Melansir Middle East Eye, sejak Suriah merdeka pada tahun 1944, Dataran Tinggi Golan diakui secara resmi sebagai bagian dari wilayahnya. Namun, wilayah ini diduduki oleh Israel usai perang Timur Tengah tahun 1967 dan secara sepihak diambil alih pada tahun 1981.
Langkah ini tidak pernah diakui oleh masyarakat internasional, termasuk Perserikatan Bangsa-Bangsa (PBB). Resolusi PBB 242 menyerukan Israel untuk mundur dari wilayah yang didudukinya pada tahun 1967, termasuk Dataran Tinggi Golan, tetapi Israel menolak.
Pada tahun 2019, Presiden Amerika Serikat (AS) saat itu, Donald Trump, mengakui kedaulatan Israel atas Dataran Tinggi Golan, meskipun keputusan ini dikecam sebagai pelanggaran hukum internasional. Pemerintahan Joe Biden hingga kini belum membatalkan keputusan tersebut dan sering merujuk wilayah itu sebagai bagian dari Israel utara daripada wilayah Suriah yang diduduki.
Dataran Tinggi Golan memiliki nilai penting baik secara strategis maupun ekonomis bagi Israel. Wilayah ini menyediakan sekitar sepertiga pasokan air tawar Israel, dengan airnya mengalir ke Danau Galilea dan Sungai Yordan yang menjadi sumber utama kebutuhan air negara tersebut. Selain itu, Golan memiliki posisi strategis karena berbatasan langsung dengan Suriah, sehingga digunakan untuk memantau aktivitas militer di Suriah dan Lebanon.

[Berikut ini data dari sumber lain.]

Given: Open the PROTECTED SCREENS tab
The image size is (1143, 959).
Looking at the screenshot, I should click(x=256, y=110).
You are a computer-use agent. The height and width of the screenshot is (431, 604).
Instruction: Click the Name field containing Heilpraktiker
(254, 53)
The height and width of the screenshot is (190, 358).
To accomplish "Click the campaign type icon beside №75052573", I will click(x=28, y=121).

Kendali atas wilayah ini dianggap krusial oleh Israel untuk menghalangi ancaman dari Suriah, Iran, dan Hizbullah. Di sisi lain, tanah suburnya mendukung sektor pertanian, sementara keindahan alamnya menarik wisatawan, menjadikannya wilayah yang juga berperan dalam pertumbuhan ekonomi.

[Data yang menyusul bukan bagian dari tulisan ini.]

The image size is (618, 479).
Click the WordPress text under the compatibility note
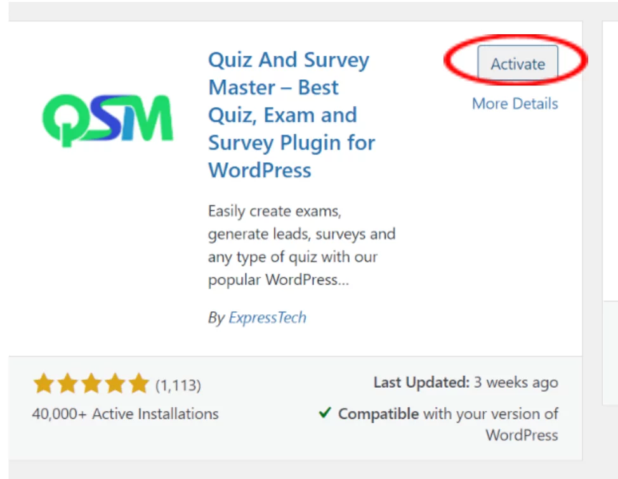coord(522,435)
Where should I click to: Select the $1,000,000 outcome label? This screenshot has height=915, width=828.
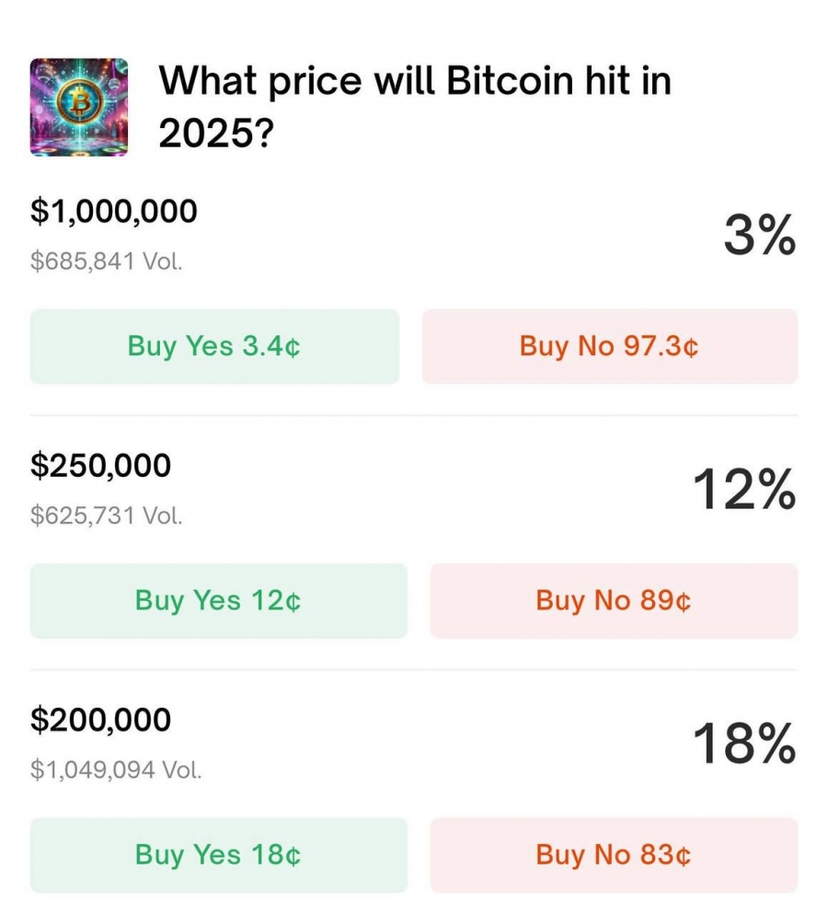click(114, 211)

Sebelum perang tahun 1967, Dataran Tinggi Golan dihuni oleh ratusan ribu warga Suriah. Namun, perang tersebut memaksa banyak dari mereka mengungsi, meninggalkan wilayah yang kini dihuni oleh dua kelompok utama. Salah satunya adalah komunitas Druze, yang berjumlah sekitar 23.000 orang.
Sebagian besar dari mereka mempertahankan identitas dan kewarganegaraan Suriah, meskipun Israel telah menawarkan kewarganegaraan kepada mereka. Berbeda dengan Druze di wilayah Israel, mereka tidak diwajibkan mengikuti wajib militer.
Di sisi lain, terdapat sekitar 25.000 pemukim Yahudi yang tinggal di permukiman di wilayah Golan, yang menurut hukum internasional dianggap ilegal. Komunitas Druze memiliki keyakinan monoteistik atau adanya satu Tuhan dalam agama mereka, sehingga tetap menjaga hubungan erat dengan Suriah meskipun wilayah ini berada di bawah pendudukan Israel.
Dataran Tinggi Golan juga sering menjadi lokasi konflik militer. Sejak perang Gaza pecah pada bulan Oktober 2023, wilayah ini telah menghadapi serangan roket sporadis dari kelompok bersenjata, termasuk dari arah Lebanon. Serangan-serangan ini kerap memicu balasan dari Israel terhadap target di Suriah dan Lebanon.